Bandingkan juga cara Jasin menyelesaikan pemberontakan DI/TII dengan menyebarkan
pamflet lewat udara “...tak boleh ada seorang prajurit pun dari Kodam,
mengeluarkan/menembakkan senjatanya kearah pasukan DI/TII...” (M. Jasin, 1998:
28) dengan cara kekerasan yang ditempuh TNI/Polri. Tetapi
apa yang kemudian terjadi adalah dipupuknya perang ketika TNI kembali melawan
generasi Hasan Tiro, yang dilanjutkan dengan perang melawan generasi Abdullah
Sjafei.
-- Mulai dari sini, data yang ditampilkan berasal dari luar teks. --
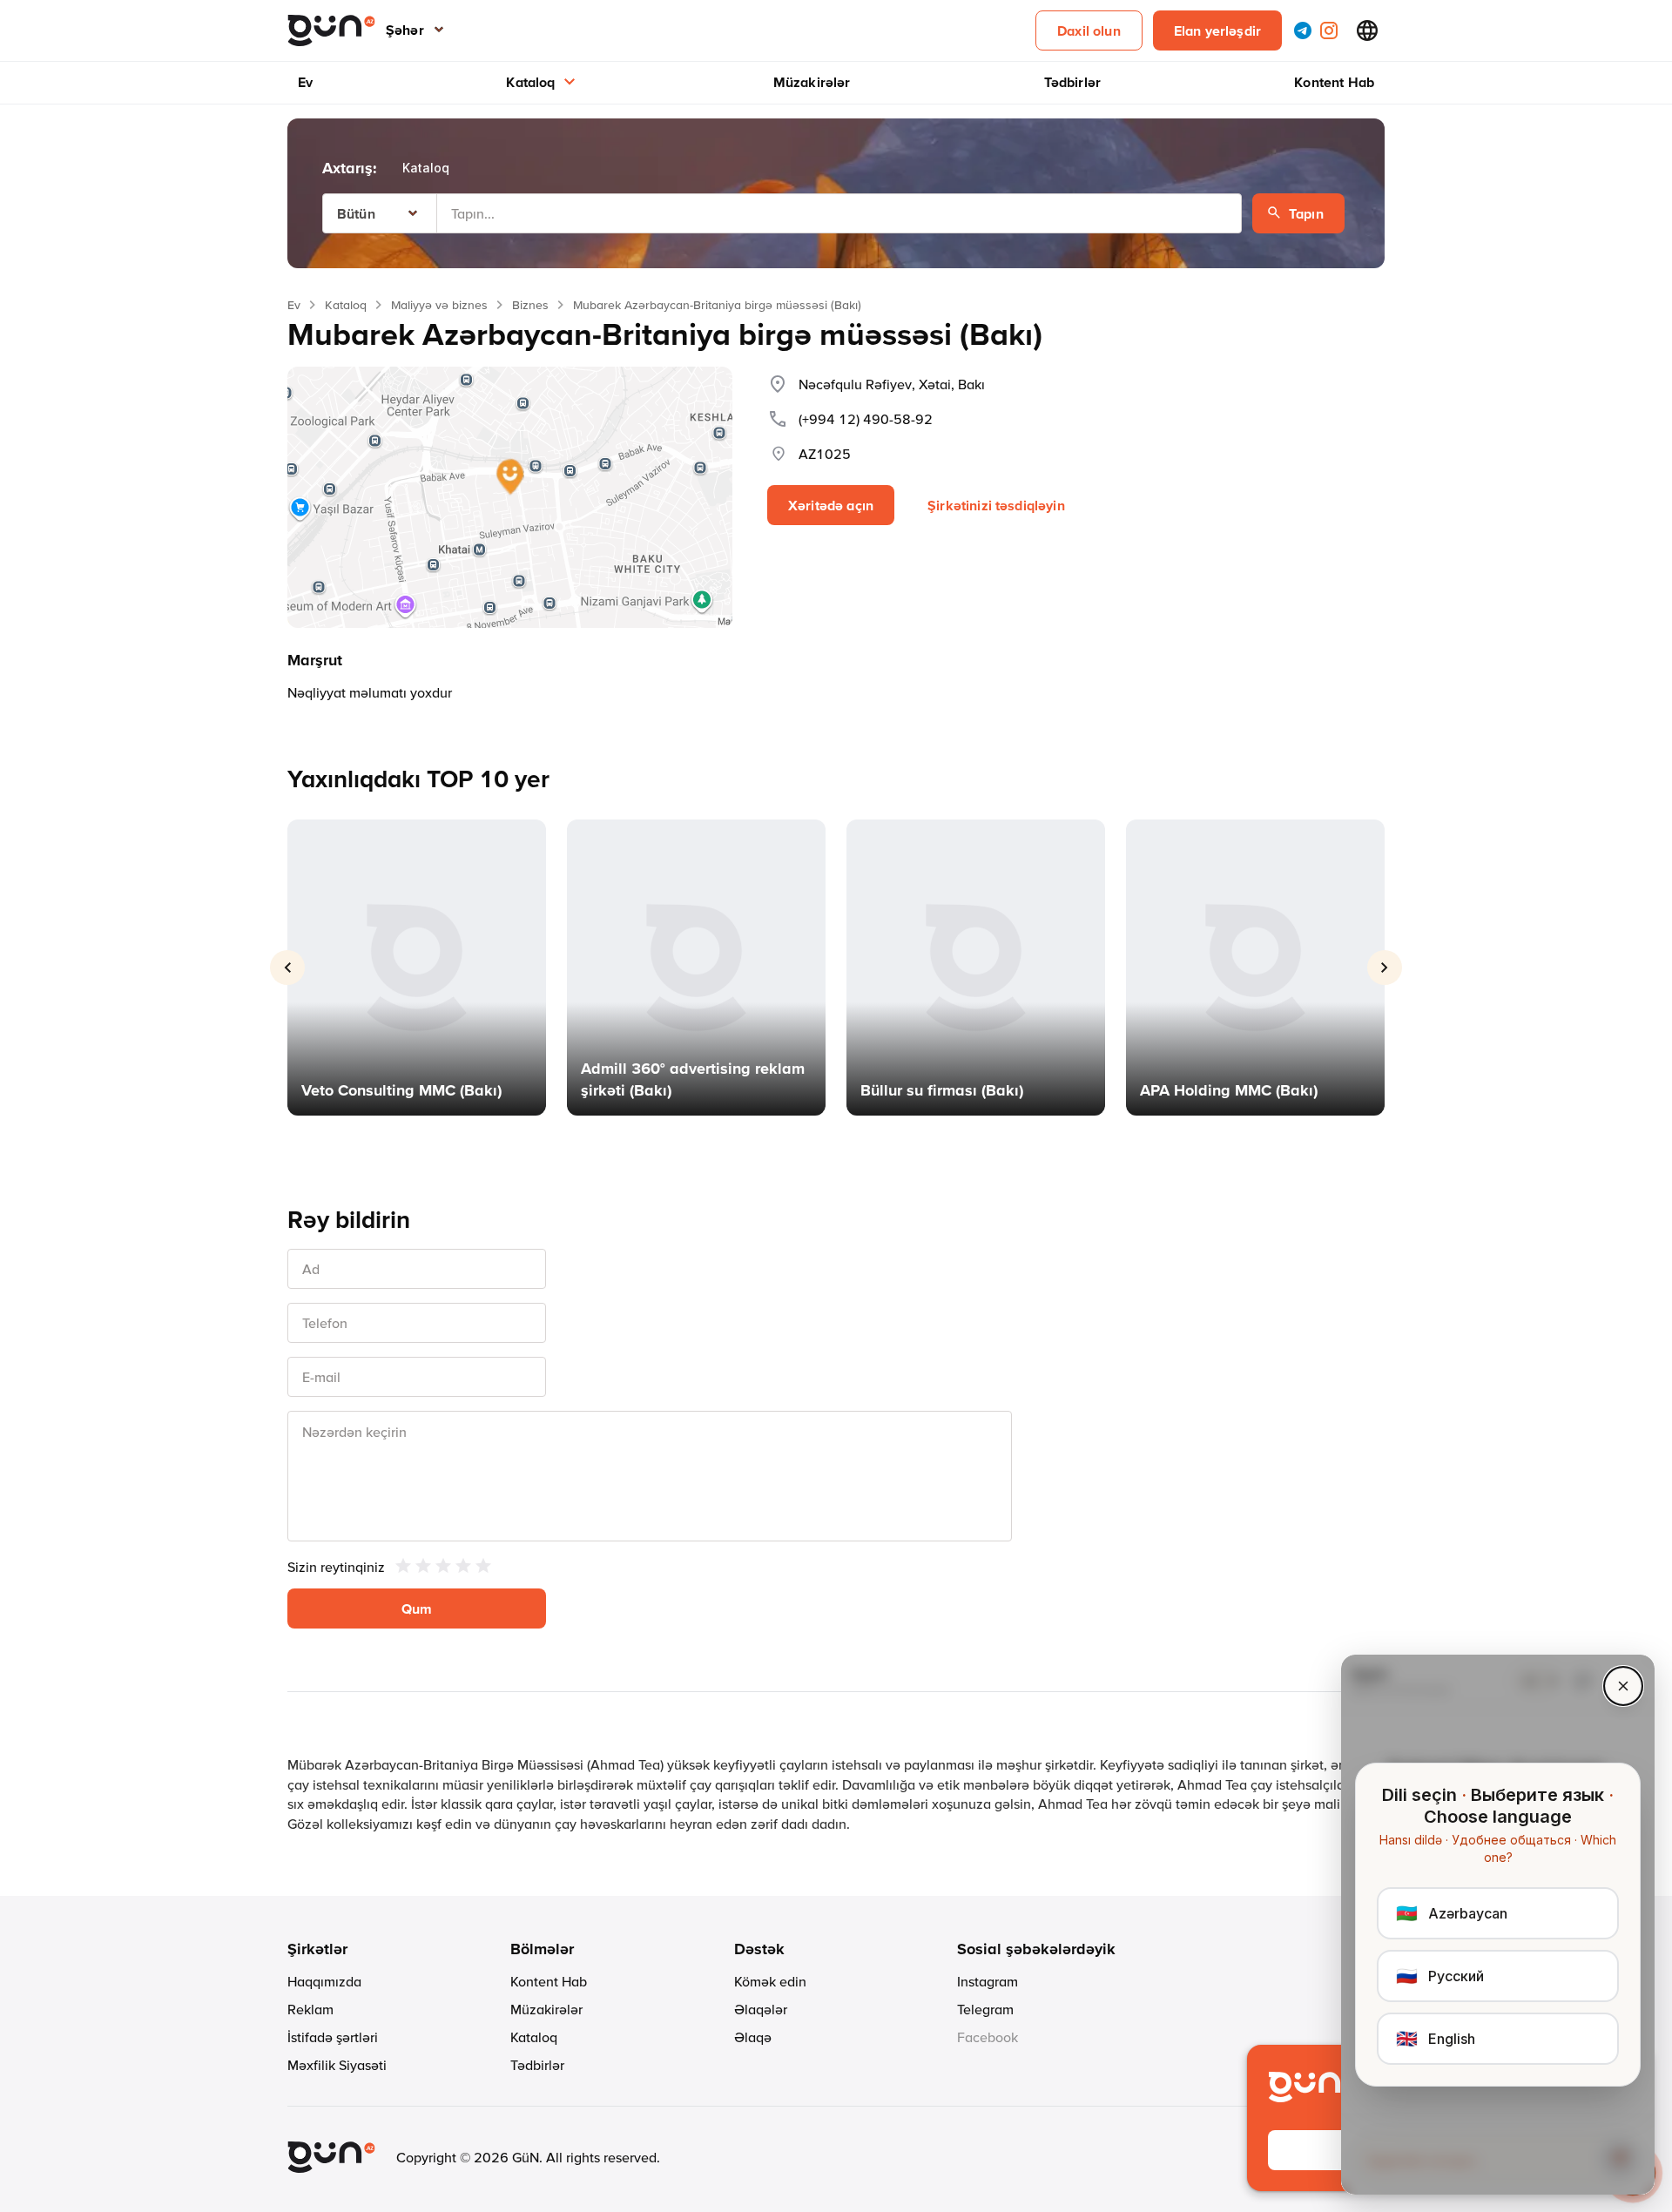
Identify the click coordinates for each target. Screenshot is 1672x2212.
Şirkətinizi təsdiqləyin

Fase-fase Perang Aceh selama satu abad ini bisa terbagi empat: (1)
melawan kolonialisme era Belanda, (2) melawan sentralisasi ideologi dan politik
Jakarta era Soekarno, (3) melawan militerisme dan monopoli ekonomi era Soeharto,
dan (4) apa yang disebut Jack Snyder sebagai Ethnic Wars, perang etnik.
Snyder (2000: 359) mencatat sepanjang tahun 1977-1999, perang etnis di Aceh itu
menewaskan lebih kurang 15.000 orang, dan 6000 displaced persons.
Ketika status Aceh
sebagai Daerah Operasi Militer (DOM) dicabut tanggal 7 Agustus 1998, harapan
bergemuruh muncul dari banyak pihak, untuk memutus spiral kekerasan. Tetapi,
sikap Jakarta yang keras, telah memancing perang baru, ketika GAM juga
menyambutnya dengan keras. Akibatnya regenerasi dalam tubuh GAM berlangsung
cepat, seiring dengan krisis multi-dimensi yang tak juga berhasil diatasi oleh
rezim Jakarta. Kemiskinan di Aceh, dan formula penyelesaian damai yang
carut-marut, dipastikan menambah simpati baru ke kalangan GAM. Suntikan darah
baru itu akan datang dari anak-anak muda korban DOM yang sekarang berusia 20-an
tahun. Sebagaimana dicatat Koalisi NGO HAM Aceh, “Tidak konsistennya pemerintah,
menyebabkan dendam ekonomi dan politik rakyat Aceh semakin akut hingga
melahirkan sebuah kesadaran politik baru; nasionalisme Aceh. Suatu keyakinan
politik yang tidak akan terbina dengan sendirinya, andai tak ada proses yang
mendahuluinya... Semangat nasionalisme lokal ini pada awalnya terbentuk dalam
komunitas-komunitas kecil di bekas daerah DOM yaitu, Aceh Utara, Aceh Timur, dan
Pidie. Namun seiring kekerasan senjata yang menindas, (nasionalisme Aceh)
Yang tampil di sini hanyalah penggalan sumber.